At the same time, the Fed has printed oodles and boodles of money and there’s a trade war with China, and widespread riots and an upcoming election. Goldman Sachs certainly has its reasons.

“Combined with a record level of debt accumulation by the U.S. government, real concerns around the longevity of the U.S. dollar as a reserve currency have started to emerge,” said the Goldman strategists, who included economist Jeffrey Curry.

As a fall back is gold, the “currency of last resort” that has recently broken records after a surge in price last week. 

Now in gold they trust, “particularly in an environment like the current one where governments are debasing their fiat currencies and pushing real interest rates to all-time lows.”


Not Bitcoin, AKA digital gold? Not likely: Goldman Sachs smashed the cryptocurrency in May during a call with investors.
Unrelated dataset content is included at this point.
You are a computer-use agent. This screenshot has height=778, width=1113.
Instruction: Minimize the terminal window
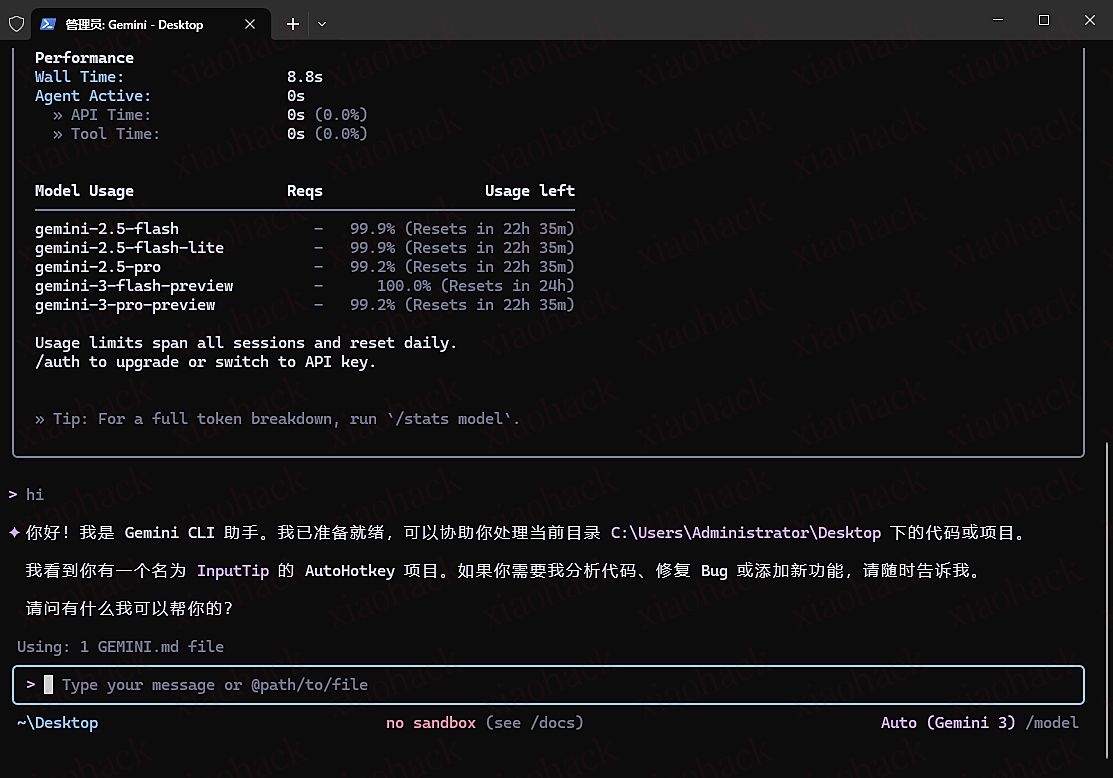pyautogui.click(x=996, y=20)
"Cryptocurrencies including Bitcoin are not an asset class,” said the firm. Cryptocurrencies “do not show evidence of hedging inflation,” nor do they “generate any earnings through exposure to economic growth.” 

The investment bank’s words of caution haven’t deterred Bitcoin’s true believers, though. Bitcoin is now trading at $11,000—a price point it had not touched in close to a year.


The views and opinions expressed by the author are for informational purposes only and do not constitute financial, investment, or other advice.